> _Задания_
1. Перепечатайте из отрывка о Крамском фрагмент от «О том, что в» до «близкий ему человек.» включительно.
2. Продолжите отрывок о Крамском, начав сразу после его последнего предложения.

══ Выбранный отрывок

О том, что в Артели (по крайней мере в первые годы ее существования) сложились ровные, товарищеские отношения, свидетельствует рисунок Крамского «Уголок Артели художников» (1866), в котором изображены задушевно беседующие друзья-художники Н. С. Шустов, Н. Д. Дмитриев-Оренбургский, А. И. Корзухин и Н. В. Дмитриева-Оренбургская (жена художника). Несомненно прав был Репин, говоря, что «общество — это сила» и немалая, особенно когда во главе его стоит энергичный организатор, такой высоко авторитетный во всех вопросах человек, каким был Иван Николаевич, «дока», как уважительно именовали его «артельщики». Да и помощники оказались ему под стать, и первой среди них была его жена Софья Николаевна Крамская — самый дорогой и близкий ему человек.
Со своей будущей женой С. Н. Прохоровой он познакомился еще в 1859 году, женился на ней в 1862 году. Крамской горячо верил в свое будущее счастье, в то, что его избранница сможет стать ему верной подругой, будет делить с ним все тяготы жизни художника. Став его женой, Софья Николаевна оказалась, однако, не только «хозяйкой» Артели, организатором ее бытового уклада. Не случайно в одном из писем Крамского к ней мы читаем: «…ты не только не мешаешь мне быть художником и товарищем моих товарищей, но даже как будто сама стала истинным артельщиком…» Софья Николаевна неоднократно служила моделью своему мужу. И хотя, возможно, было бы чересчур смело называть ее «музой» Крамского, однако идеалом женщины она была для него несомненно. Лучшее тому подтверждение ее портреты 60-х годов, их несколько, и все они — разные. Но есть в них и нечто общее — цельность, независимость и гордость, которые позволяют видеть в ней типичную «новую женщину», и одновременно истинно женская мягкость и поэтичность.

════
══ Исходные данные

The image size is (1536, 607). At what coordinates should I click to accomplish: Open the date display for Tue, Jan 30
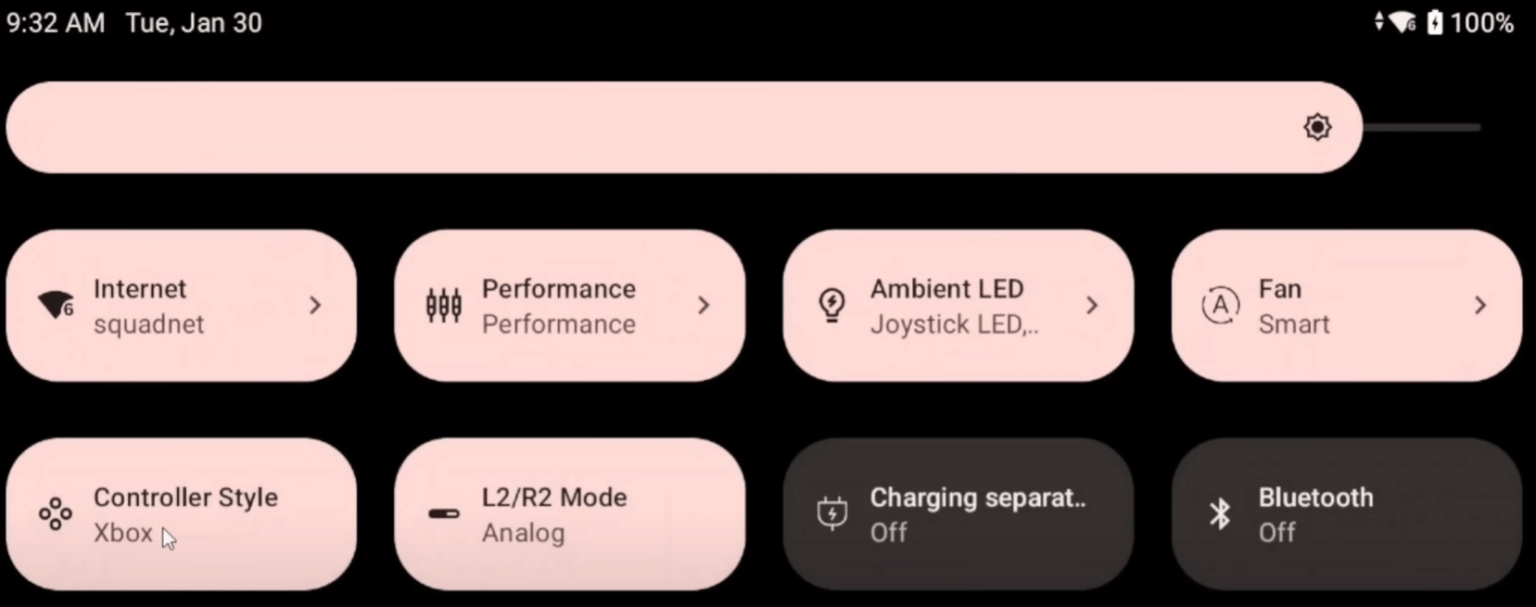click(x=194, y=22)
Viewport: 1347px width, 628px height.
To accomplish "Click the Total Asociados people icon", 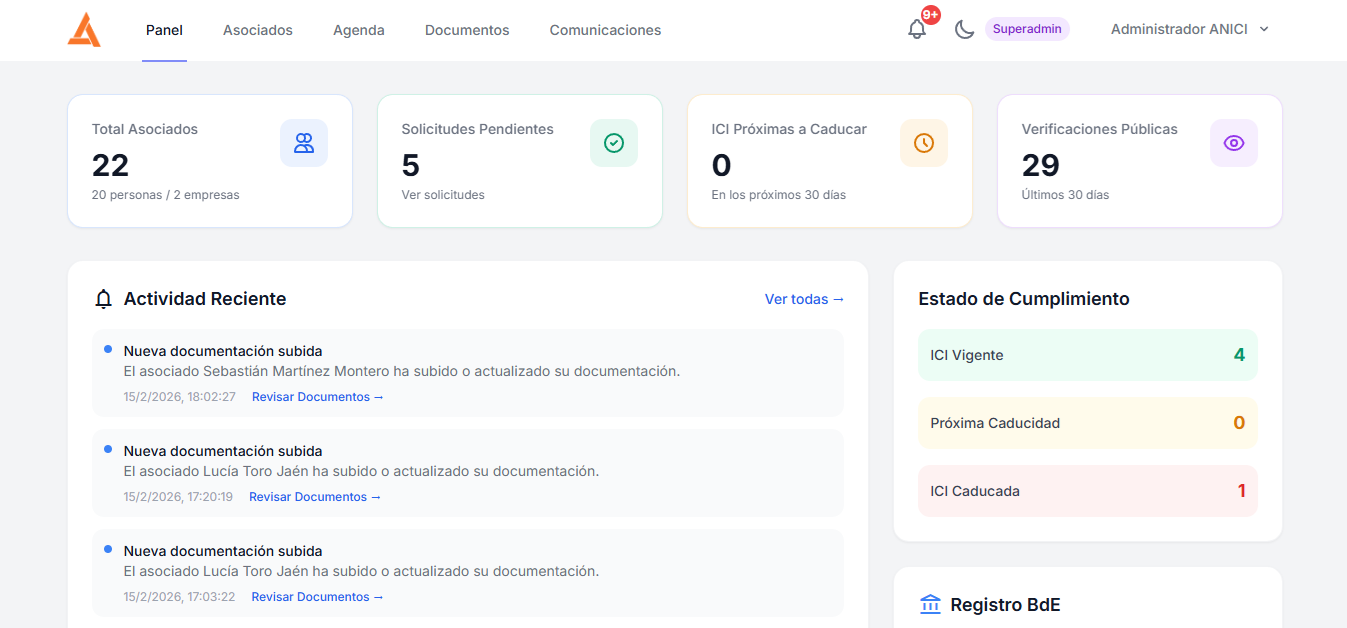I will click(304, 143).
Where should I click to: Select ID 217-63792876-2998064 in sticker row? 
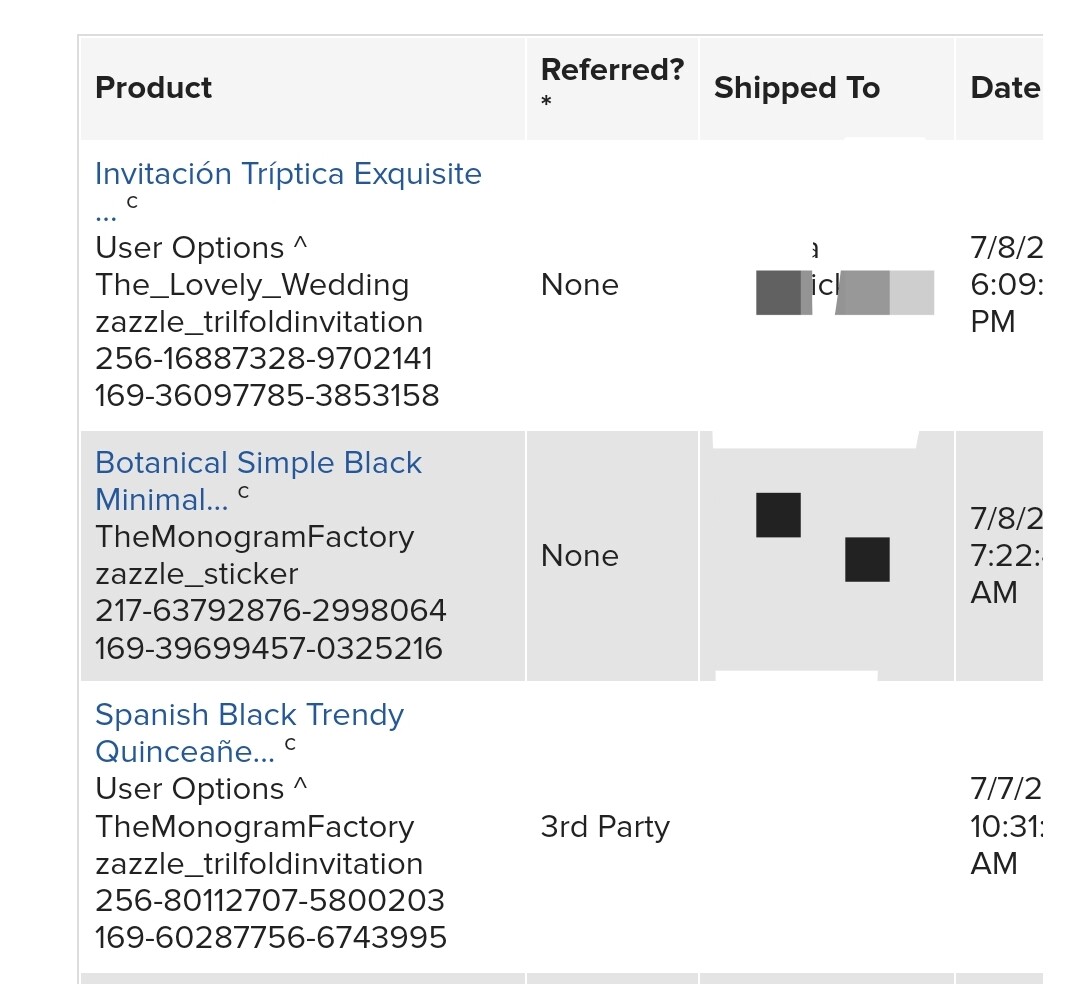point(271,611)
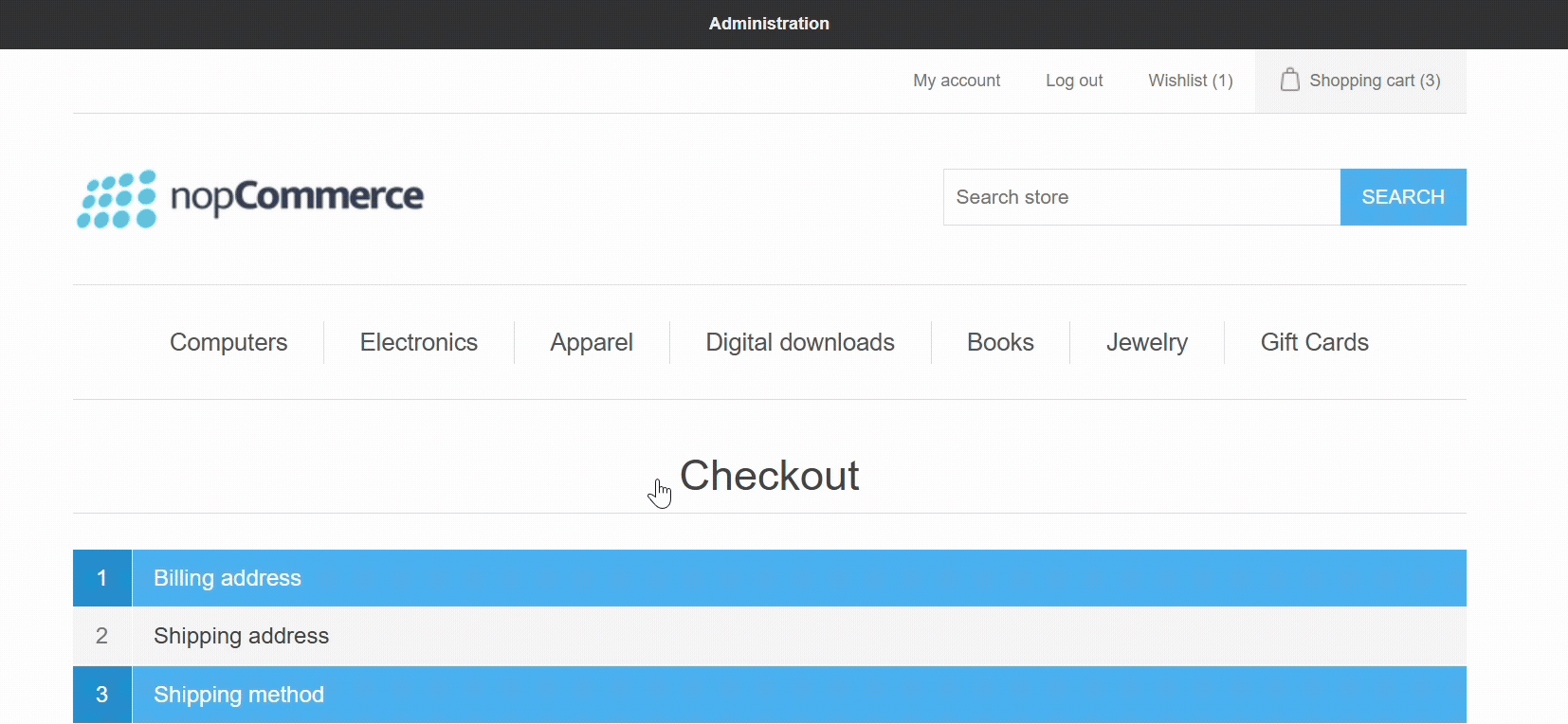Select Books category
1568x724 pixels.
click(1000, 342)
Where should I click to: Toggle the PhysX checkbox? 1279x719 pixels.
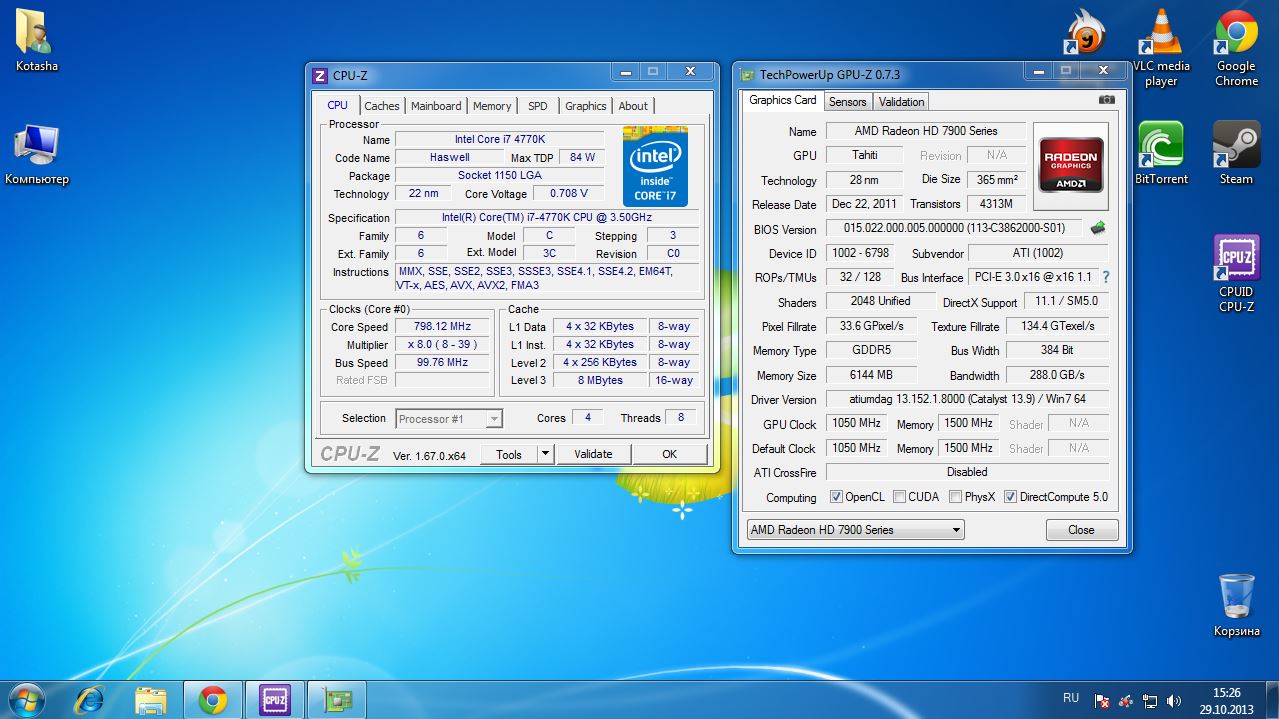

════

> _Ответы_
1.
О том, что в Артели (по крайней мере в первые годы ее существования) сложились ровные, товарищеские отношения, свидетельствует рисунок Крамского «Уголок Артели художников» (1866), в котором изображены задушевно беседующие друзья-художники Н. С. Шустов, Н. Д. Дмитриев-Оренбургский, А. И. Корзухин и Н. В. Дмитриева-Оренбургская (жена художника). Несомненно прав был Репин, говоря, что «общество — это сила» и немалая, особенно когда во главе его стоит энергичный организатор, такой высоко авторитетный во всех вопросах человек, каким был Иван Николаевич, «дока», как уважительно именовали его «артельщики». Да и помощники оказались ему под стать, и первой среди них была его жена Софья Николаевна Крамская — самый дорогой и близкий ему человек.

2.
Всеми этими качествами отмечен ее образ в графическом портрете из собрания Третьяковской галереи (1860-е годы). Совсем еще юная женщина, обаятельная, нежная, обладает, однако, сильным волевым характером, о чем говорит и энергичный поворот головы и взгляд — открытый и строгий, а белый воротничок, обрамляющий шею, лишь усиливает подчеркнутую чистоту ее образа.
За чтением. Портрет С. Н. Крамской. 1860-е годы.
В 1863 году Крамской написал картину «За чтением. Портрет С. Н. Крамской». Несомненно, это произведение чем-то напоминает лирические женские портреты самого начала XIX столетия, прежде всего по колориту, построенному на сочетании блеклых оттенков светло-зеленого, сиреневого и т. п. цветов. Существенную роль в портрете играет пейзаж, а также немногочисленные, продуманно отобранные аксессуары (зонтик, шаль), помогающие художнику передать очевидную привлекательность его модели. В 1865 году молодую чету Крамских запечатлел их общий друг «артельщик» Н. А. Кошелев («Крамской с женой»). Он создал лирическую сценку, в которой Софья Николаевна играет на фортепиано, а Иван Николаевич размышляет под аккомпанемент ее музыки.
На протяжении 60-х годов Крамской продолжал создавать графические портреты своих друзей: супругов Дмитриевых-Оренбургских, Н. А. Кошелева, М. Б. И. И. Шишкина и др., все больше и больше усиливая их психологизм.
Девушка с кошкой. 1882 год.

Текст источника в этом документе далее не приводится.